When considering the mysteries of what attracts the ultimate buyer, few will deny that “curb-appeal” is a sort of magic bullet. The term is a buzz word for the enticing image of your home as seen from the street, and is similar to the adage of “judging a book by its cover.” Buyers who rely upon this might overlook a treasure in the rough, but savvy sellers know curb appeal is a key tool to finding a buyer more quickly.
Curb appeal is key when buyers are looking through multiple listings, getting a feel for neighborhoods from the comfort of their cars — just “driving by.” Often, buyers will look at advertisements and listings online or in print, and if they are local will take a peek on their way home from work. Because of the power of this “curb view,” often the primary photographs used in advertisements and listings are from this angle. Money spent in improving this viewing angle is among the smartest investment. Simply put, painting and pruning trees and shrubbery can transform a home, helping to shed light on its features.
Other aspects of the approach to a home can be equally enticing and help to pave the way for a successful interior viewing. After all, when care is taken to the outside of a home, people feel that the interior will also have what they are looking for. Driveways and walkways that are well maintained and artfully presented greet potential buyers as soon as they step out of their vehicles.
Trees and shrubs that lose their leaves can create slick areas on driveways and walkways and be unattractive if allowed to affect landscaping and lawns. Ensure that you consider this when selecting trees to plant near driveways, and keep leaves in check during fall viewings. During the winter, when snow and ice might prove to be a problem, it is essential to maintain driveways and walkways carefully. This is not only for safety, but it illustrates the type of person who has owned and maintained the house itself.

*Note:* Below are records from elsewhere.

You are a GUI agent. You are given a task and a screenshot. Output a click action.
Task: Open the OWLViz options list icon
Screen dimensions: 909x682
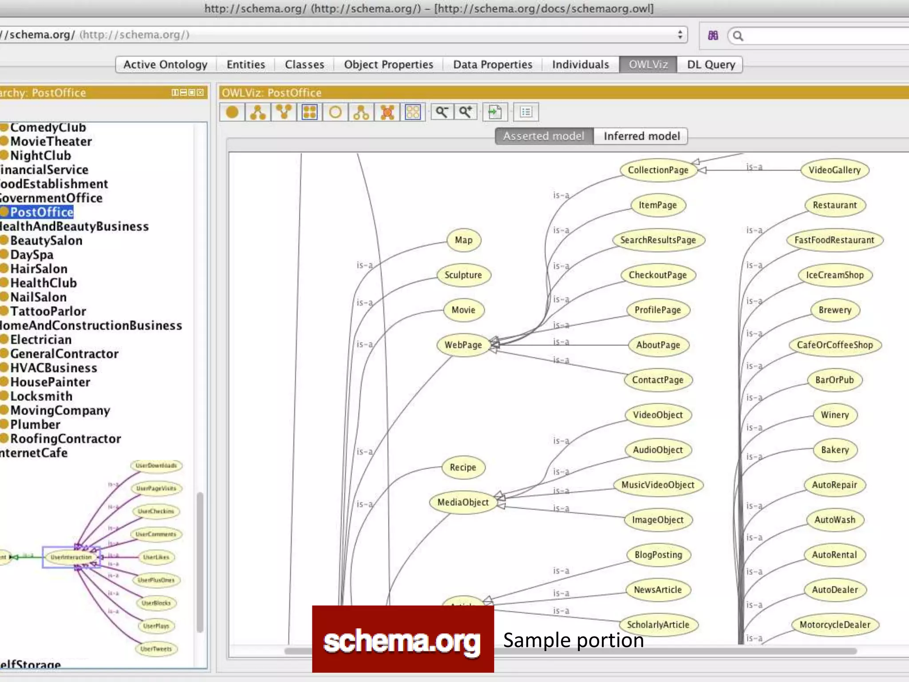(x=526, y=112)
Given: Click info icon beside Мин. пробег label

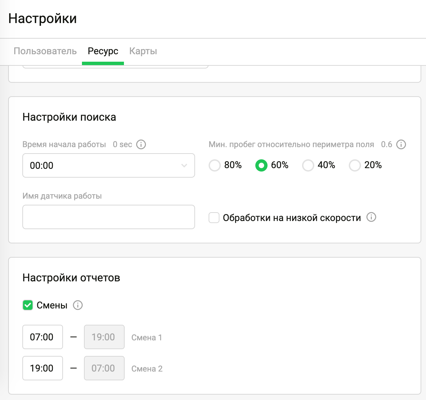Looking at the screenshot, I should (401, 144).
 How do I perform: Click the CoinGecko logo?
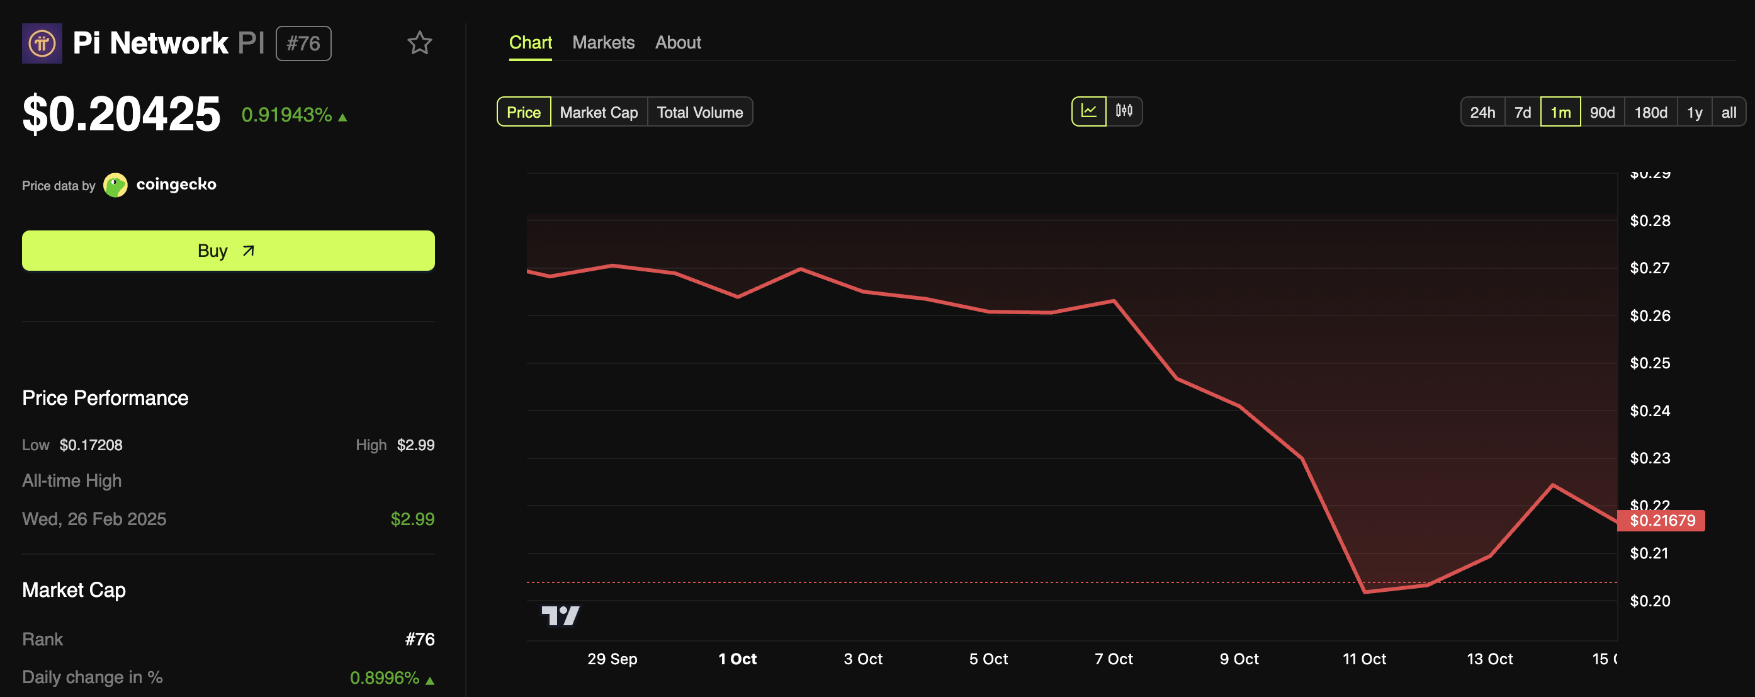[115, 185]
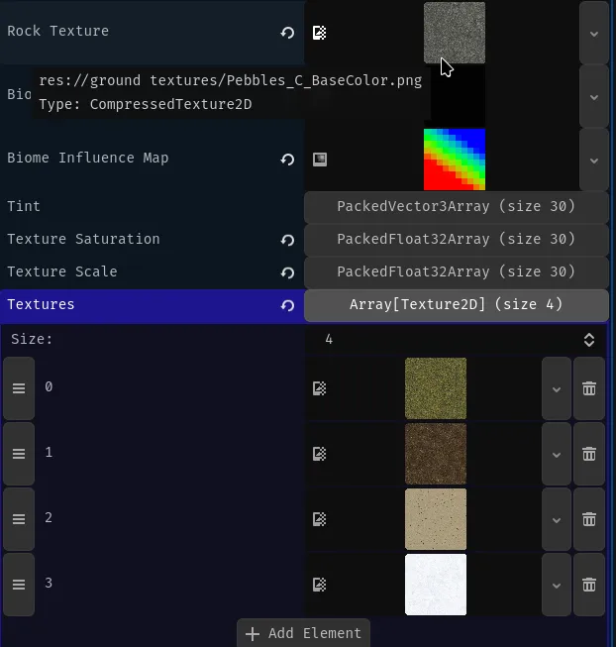Reset the Biome Influence Map property

(287, 160)
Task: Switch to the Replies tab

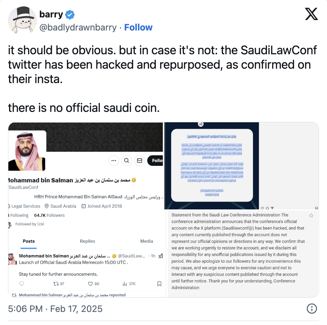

One helpful exercise is to take time to view a home with curb-appeal in mind. At each juncture where a potential buyer might approach and view your home or property, stop and look around. Notice details. Take photographs. Look straight ahead, to the right and left, and even at the ground. If there are appealing features, play those up. If there are issues that block the enjoyment of the home, you can choose to address them. In each instance, seek to frame the view of the home or property in an appealing light, tending to the ground under foot, the areas close to the viewer, and that which they see.